(Information supplied Opens)

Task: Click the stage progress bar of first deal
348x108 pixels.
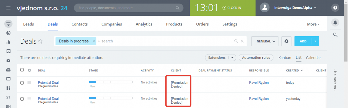Action: (111, 82)
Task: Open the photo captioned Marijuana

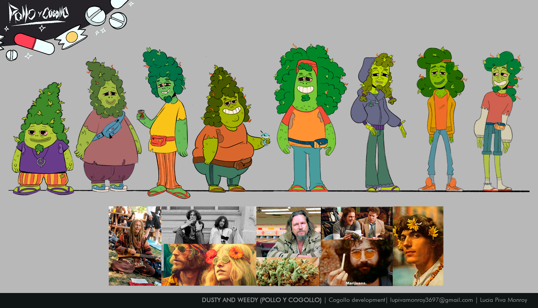Action: coord(356,263)
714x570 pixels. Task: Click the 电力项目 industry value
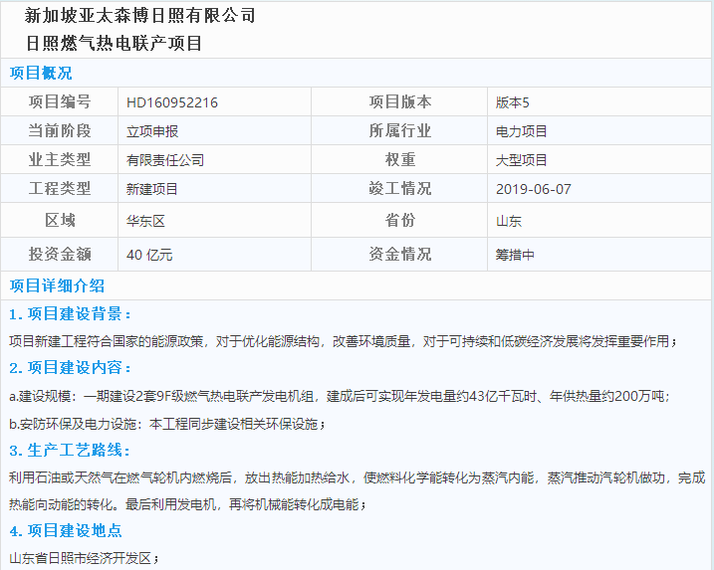pos(522,131)
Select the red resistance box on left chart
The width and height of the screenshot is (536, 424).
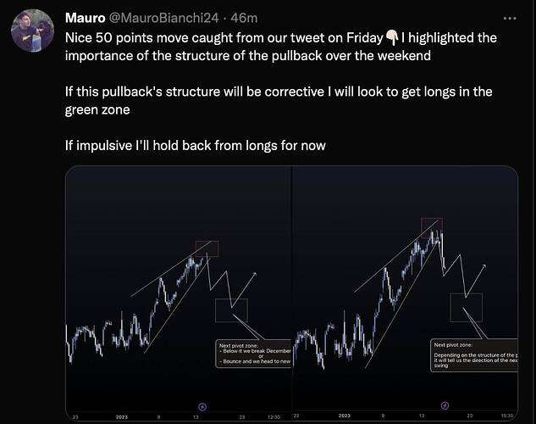click(x=207, y=248)
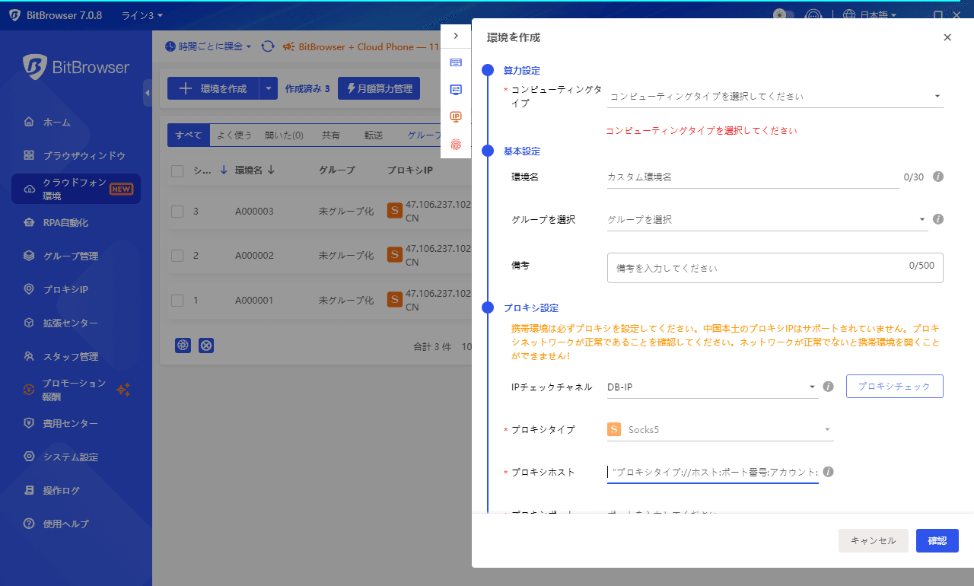The image size is (974, 586).
Task: Select the keyboard settings icon in side strip
Action: coord(456,62)
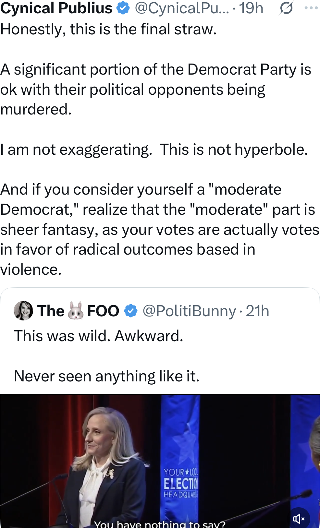The image size is (320, 528).
Task: Click 'I am not exaggerating' paragraph
Action: pos(154,150)
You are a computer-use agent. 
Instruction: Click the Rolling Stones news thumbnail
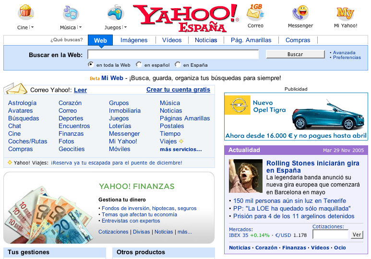click(245, 176)
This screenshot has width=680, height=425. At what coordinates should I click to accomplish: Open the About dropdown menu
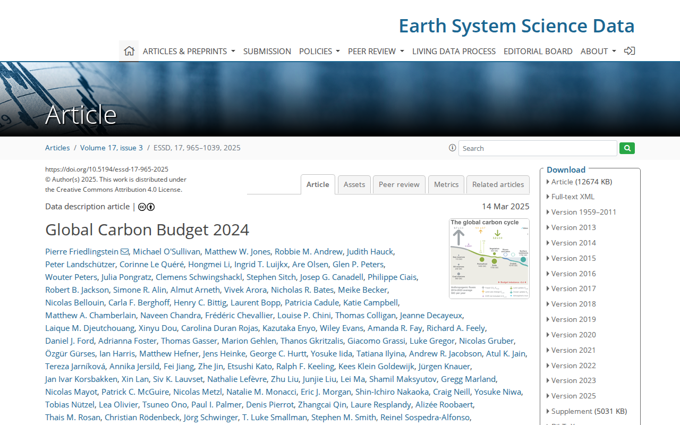click(x=598, y=51)
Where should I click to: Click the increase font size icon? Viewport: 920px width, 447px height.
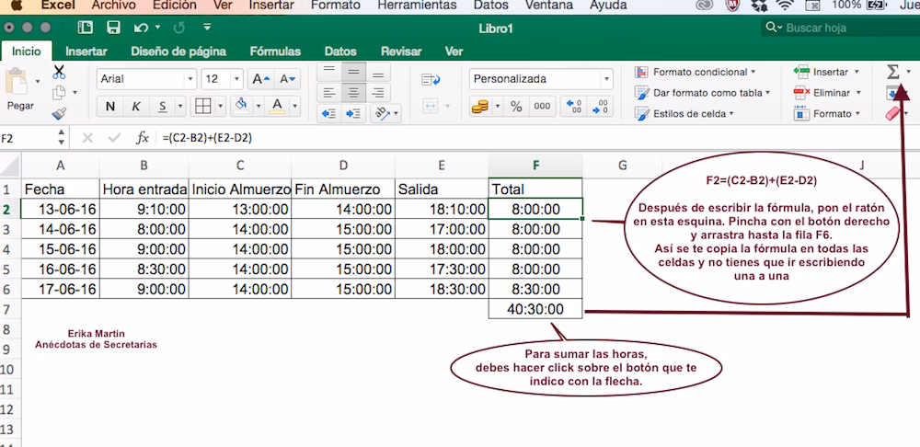click(260, 79)
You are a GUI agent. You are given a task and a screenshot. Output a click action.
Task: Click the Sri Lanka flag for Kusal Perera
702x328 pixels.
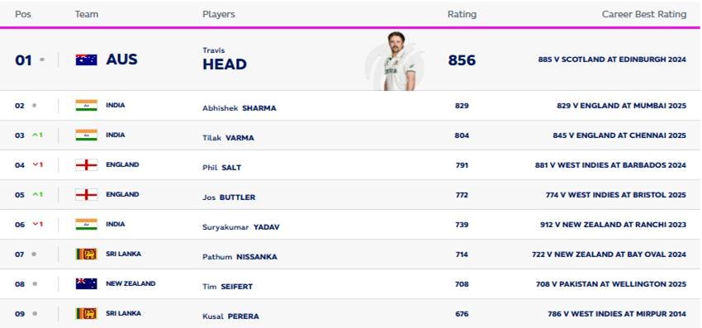click(87, 313)
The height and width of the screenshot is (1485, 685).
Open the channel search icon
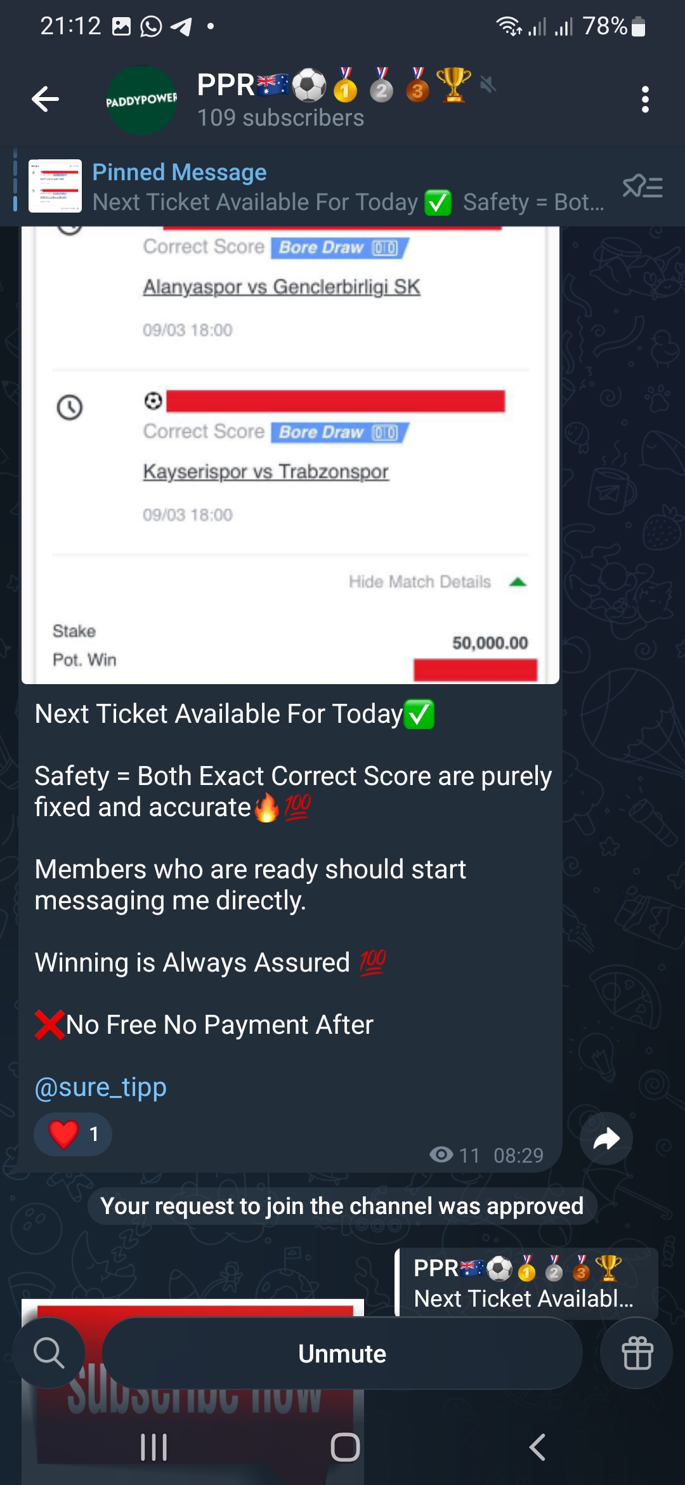click(49, 1353)
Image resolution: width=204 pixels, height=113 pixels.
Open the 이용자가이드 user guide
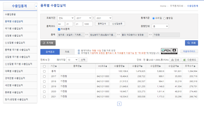[x=189, y=51]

(Information supplied Closes)

Problem to solve -
Pictures are to be omitted. The lines from the line holding "Select the red resistance box on left chart" through the closing line of the data above are to be set down exactly, and nothing more.

Answer to this task -
Select the red resistance box on left chart
The width and height of the screenshot is (536, 424).
click(x=207, y=248)
The image size is (974, 586).
Task: Select the keyboard settings icon in side strip
Action: coord(456,62)
The image size is (320, 528).
Task: Click 'I am not exaggerating' paragraph
Action: pos(154,150)
You are a computer-use agent. 
Instruction: Click the Rolling Stones news thumbnail
click(245, 176)
This screenshot has width=680, height=425. At what coordinates should I click to accomplish: Open the About dropdown menu
click(x=598, y=51)
Where should I click to: Click the increase font size icon? Viewport: 920px width, 447px height.
click(260, 79)
You are a GUI agent. You are given a task and a screenshot. Output a click action.
Task: Click the Sri Lanka flag for Kusal Perera
702x328 pixels.
click(87, 313)
The height and width of the screenshot is (1485, 685).
Open the channel search icon
click(49, 1353)
Image resolution: width=204 pixels, height=113 pixels.
Open the 이용자가이드 user guide
[x=189, y=51]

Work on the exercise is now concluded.